When he believes he has the being, the Horla, locked in a room, he sets fire to the house.
He could have warned the servants.
Thoughts:
So, is the narrator (call him Pierre) nuts? Has some entity snuck into his house to drink his milk and water? The latter doesn’t sound particularly likely.
Is it a pleasant story? Not particularly. The strength of Maupassant’s tale is that he can take prima facie humdrum incidents like disappearing water and milk, add a couple of unlikely events, and build a horror story that leaves the reader wondering whether Pierre is off his rocker or whether there really is some sort of evil life-force-sucking vampires wandering around. Maupassant skillfully builds the tension. The reader feels for poor Pierre but knows this can’t end well.
Maupassant suffered from migraines and, toward the end of his life, hallucinations (which he sometimes depicted in his writing) brought on by drug and alcohol use and syphilis. In general, he wrote without judgment or comment on his characters’ actions.
An earlier version of the story was published in 1886 under the title “Lettre d’un Fou” (“Letter from a Madman”) in a daily newspaper, Gil Blas. It was shorter, different in structure, and had a different (but no less depressing) ending. Several revisions followed over the next couple of years. The version usually read today appeared in 1887 in a short story collection and was translated into English in 1890.

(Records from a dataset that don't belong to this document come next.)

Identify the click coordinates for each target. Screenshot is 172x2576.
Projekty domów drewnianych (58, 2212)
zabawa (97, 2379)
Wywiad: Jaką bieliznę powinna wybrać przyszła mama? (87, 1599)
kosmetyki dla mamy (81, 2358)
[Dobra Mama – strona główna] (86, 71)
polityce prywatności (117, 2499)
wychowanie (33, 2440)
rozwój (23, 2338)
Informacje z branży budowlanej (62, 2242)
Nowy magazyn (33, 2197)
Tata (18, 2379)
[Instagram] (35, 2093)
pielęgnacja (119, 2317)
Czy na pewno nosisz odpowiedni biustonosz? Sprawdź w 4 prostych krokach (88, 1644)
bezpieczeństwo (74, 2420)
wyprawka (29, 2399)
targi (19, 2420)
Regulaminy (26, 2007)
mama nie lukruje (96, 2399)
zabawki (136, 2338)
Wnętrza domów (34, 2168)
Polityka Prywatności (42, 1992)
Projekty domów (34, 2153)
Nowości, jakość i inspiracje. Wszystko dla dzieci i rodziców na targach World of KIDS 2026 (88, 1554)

According to Wikipedia, the 1963 movie Diary of a Madman is based on “The Horla.” Maupassant’s story is believed to have inspired (in part) H. P. Lovecraft’s story, “The Call of Cthulhu.”
Bio: Henry-René-Albert-Guy de Maupassant (1850-1893) was a prolific French short story writer and novelist. He studied under Gustave Flaubert (1821-1880, Madame Bovary). While he’d published a few things in obscure journals, the work that made his reputation was “Boulle de Suif” (“Ball of Fat”) (1880). Another of his well-known stories is “La Parure” (“The Necklace”). After a suicide attempt, Maupassant was confined to an asylum, where he shortly died at the age of 43.
The story can be read here.
The story can be listened to here.
Title: “The Horla”
Author: Guy de Maupassant (1850-1893)
First published: (in French) 1887; English translation 1890

Maupassant is famous but this was a story I have not read even though I think I might have heard of it. He certainly had unfortunate and short life. You presented the story very well.
Thanks for your kind words. Yes, Maupassant was an interesting and influential writer. He might have lived longer had he had access to modern medicine, but who knows?
I’ve read some of his short stories, but none in this genre.
He wrote a lot. Especially late in life, and he was becoming mentally ill, he wrote the weird stuff. It’s often sad.